- Brief: Set out exactly, line by line, the stretch of data below that begins at the line containing "Select column G header" and ends at the line containing "Set the power slider to level 5", with both ends kept.

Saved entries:
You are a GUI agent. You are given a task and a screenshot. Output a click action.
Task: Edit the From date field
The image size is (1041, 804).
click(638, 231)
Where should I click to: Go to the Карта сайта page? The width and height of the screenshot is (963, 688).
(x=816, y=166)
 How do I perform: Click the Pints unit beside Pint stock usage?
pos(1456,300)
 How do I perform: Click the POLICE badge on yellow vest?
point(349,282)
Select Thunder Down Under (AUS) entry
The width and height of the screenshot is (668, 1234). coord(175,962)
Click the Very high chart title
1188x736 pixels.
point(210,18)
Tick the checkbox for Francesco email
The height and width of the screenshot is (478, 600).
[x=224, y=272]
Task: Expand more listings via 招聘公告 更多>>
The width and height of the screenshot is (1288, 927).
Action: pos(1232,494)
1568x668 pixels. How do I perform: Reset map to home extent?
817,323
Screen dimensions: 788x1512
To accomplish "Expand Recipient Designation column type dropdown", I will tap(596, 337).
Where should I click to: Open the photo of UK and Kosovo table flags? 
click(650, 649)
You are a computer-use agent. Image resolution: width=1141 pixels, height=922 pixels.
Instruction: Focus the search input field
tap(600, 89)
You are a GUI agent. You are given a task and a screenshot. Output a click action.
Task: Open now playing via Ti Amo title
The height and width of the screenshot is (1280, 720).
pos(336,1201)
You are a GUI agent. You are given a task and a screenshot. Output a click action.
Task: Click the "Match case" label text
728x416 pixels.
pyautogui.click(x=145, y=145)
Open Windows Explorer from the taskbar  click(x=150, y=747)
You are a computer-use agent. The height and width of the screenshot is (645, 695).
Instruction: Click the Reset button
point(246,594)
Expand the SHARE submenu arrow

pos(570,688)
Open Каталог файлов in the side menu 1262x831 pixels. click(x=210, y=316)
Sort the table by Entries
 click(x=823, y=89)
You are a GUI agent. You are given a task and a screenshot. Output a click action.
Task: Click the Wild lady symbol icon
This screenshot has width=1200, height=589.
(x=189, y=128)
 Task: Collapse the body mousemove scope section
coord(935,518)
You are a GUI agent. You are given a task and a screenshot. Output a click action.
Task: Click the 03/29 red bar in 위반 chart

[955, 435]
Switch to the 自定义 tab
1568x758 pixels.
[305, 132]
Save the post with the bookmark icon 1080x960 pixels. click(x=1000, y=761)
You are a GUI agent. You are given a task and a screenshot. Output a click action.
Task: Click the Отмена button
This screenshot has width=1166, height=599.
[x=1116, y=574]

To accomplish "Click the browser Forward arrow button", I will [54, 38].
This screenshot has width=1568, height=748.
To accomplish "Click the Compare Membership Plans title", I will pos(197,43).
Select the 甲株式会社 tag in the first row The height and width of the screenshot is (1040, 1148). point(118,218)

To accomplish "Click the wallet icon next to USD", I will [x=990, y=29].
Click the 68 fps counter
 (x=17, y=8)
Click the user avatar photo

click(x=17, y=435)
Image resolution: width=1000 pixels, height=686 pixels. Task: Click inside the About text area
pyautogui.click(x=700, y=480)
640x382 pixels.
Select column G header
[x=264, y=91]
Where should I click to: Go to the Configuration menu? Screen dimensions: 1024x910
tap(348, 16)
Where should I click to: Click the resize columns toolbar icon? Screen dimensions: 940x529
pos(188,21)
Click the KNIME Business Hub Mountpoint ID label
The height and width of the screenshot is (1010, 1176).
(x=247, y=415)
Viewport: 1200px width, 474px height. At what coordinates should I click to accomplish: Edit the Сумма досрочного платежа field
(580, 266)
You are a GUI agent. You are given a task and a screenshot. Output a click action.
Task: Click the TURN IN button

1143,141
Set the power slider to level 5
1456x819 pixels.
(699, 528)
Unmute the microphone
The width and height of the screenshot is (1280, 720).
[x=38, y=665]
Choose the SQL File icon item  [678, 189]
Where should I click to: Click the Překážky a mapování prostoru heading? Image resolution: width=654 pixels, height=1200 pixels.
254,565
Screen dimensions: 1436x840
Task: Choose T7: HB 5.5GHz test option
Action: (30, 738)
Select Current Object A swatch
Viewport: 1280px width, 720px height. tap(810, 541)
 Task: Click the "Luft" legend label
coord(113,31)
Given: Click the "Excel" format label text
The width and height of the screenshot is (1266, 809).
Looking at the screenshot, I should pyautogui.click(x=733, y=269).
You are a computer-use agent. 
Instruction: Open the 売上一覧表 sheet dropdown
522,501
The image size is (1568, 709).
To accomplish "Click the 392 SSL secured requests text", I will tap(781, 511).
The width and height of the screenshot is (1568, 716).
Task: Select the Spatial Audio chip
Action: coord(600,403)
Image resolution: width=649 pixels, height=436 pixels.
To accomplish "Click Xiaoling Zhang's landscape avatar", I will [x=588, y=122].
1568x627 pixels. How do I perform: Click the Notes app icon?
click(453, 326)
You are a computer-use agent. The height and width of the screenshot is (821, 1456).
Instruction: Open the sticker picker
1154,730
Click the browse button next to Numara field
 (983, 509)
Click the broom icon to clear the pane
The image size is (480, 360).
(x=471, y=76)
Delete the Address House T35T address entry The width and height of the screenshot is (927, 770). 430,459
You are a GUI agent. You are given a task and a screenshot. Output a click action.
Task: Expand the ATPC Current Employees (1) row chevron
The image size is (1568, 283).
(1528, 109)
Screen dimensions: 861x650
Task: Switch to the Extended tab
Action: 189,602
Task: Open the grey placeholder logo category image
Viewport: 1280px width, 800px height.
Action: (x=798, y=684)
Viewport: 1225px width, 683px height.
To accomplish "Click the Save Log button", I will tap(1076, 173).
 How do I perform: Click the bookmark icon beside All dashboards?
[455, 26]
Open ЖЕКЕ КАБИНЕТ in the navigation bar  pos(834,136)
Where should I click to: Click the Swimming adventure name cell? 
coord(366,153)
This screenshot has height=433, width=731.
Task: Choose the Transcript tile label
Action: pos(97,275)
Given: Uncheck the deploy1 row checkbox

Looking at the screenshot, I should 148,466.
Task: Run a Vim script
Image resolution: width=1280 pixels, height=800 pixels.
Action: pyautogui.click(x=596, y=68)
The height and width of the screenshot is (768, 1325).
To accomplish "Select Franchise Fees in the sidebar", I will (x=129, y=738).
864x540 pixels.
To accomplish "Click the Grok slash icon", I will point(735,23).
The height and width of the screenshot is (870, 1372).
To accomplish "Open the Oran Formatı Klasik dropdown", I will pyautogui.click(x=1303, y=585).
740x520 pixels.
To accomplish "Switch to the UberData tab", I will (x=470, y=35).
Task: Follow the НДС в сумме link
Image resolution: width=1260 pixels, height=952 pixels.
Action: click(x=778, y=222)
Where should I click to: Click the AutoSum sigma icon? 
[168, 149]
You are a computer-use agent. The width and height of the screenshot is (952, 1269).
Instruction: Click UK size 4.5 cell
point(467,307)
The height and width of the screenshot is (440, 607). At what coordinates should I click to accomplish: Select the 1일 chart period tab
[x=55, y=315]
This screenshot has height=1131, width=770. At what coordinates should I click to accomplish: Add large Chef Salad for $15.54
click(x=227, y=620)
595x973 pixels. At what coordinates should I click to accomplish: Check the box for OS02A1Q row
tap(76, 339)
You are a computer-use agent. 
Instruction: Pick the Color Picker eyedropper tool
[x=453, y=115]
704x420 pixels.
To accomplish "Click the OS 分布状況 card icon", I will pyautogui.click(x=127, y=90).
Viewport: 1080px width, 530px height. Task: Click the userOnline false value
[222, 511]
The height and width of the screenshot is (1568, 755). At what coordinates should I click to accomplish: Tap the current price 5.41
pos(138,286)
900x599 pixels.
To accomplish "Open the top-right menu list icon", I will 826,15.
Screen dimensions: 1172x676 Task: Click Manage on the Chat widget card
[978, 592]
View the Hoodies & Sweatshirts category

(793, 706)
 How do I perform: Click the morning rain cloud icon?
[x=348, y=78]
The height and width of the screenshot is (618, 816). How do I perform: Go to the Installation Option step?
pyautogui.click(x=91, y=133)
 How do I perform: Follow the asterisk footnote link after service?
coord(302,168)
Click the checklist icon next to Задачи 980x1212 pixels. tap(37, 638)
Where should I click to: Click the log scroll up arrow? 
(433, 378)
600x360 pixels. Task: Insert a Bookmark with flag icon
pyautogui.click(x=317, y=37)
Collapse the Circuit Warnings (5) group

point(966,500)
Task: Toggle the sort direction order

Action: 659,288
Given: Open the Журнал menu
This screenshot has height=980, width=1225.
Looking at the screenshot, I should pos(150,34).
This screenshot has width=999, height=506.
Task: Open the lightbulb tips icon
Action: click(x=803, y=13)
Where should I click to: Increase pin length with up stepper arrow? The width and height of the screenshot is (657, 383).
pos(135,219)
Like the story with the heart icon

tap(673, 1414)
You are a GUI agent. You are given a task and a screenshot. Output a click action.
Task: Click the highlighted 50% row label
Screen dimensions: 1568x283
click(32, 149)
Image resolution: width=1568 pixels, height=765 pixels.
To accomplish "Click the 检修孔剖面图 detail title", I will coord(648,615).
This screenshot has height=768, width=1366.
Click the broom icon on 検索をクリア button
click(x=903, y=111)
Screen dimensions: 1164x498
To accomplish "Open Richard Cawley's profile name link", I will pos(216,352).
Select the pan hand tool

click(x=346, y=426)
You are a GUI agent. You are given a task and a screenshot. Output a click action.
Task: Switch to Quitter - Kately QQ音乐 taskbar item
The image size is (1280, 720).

- Response to this task:
Select column G header
[x=264, y=91]
Where should I click to: Go to the Configuration menu? Screen dimensions: 1024x910
tap(348, 16)
Where should I click to: Click the resize columns toolbar icon? Screen dimensions: 940x529
pos(188,21)
Click the KNIME Business Hub Mountpoint ID label
The height and width of the screenshot is (1010, 1176).
(x=247, y=415)
Viewport: 1200px width, 474px height. At what coordinates should I click to accomplish: Edit the Сумма досрочного платежа field
(580, 266)
You are a GUI agent. You are given a task and a screenshot. Output a click action.
Task: Click the TURN IN button

1143,141
Set the power slider to level 5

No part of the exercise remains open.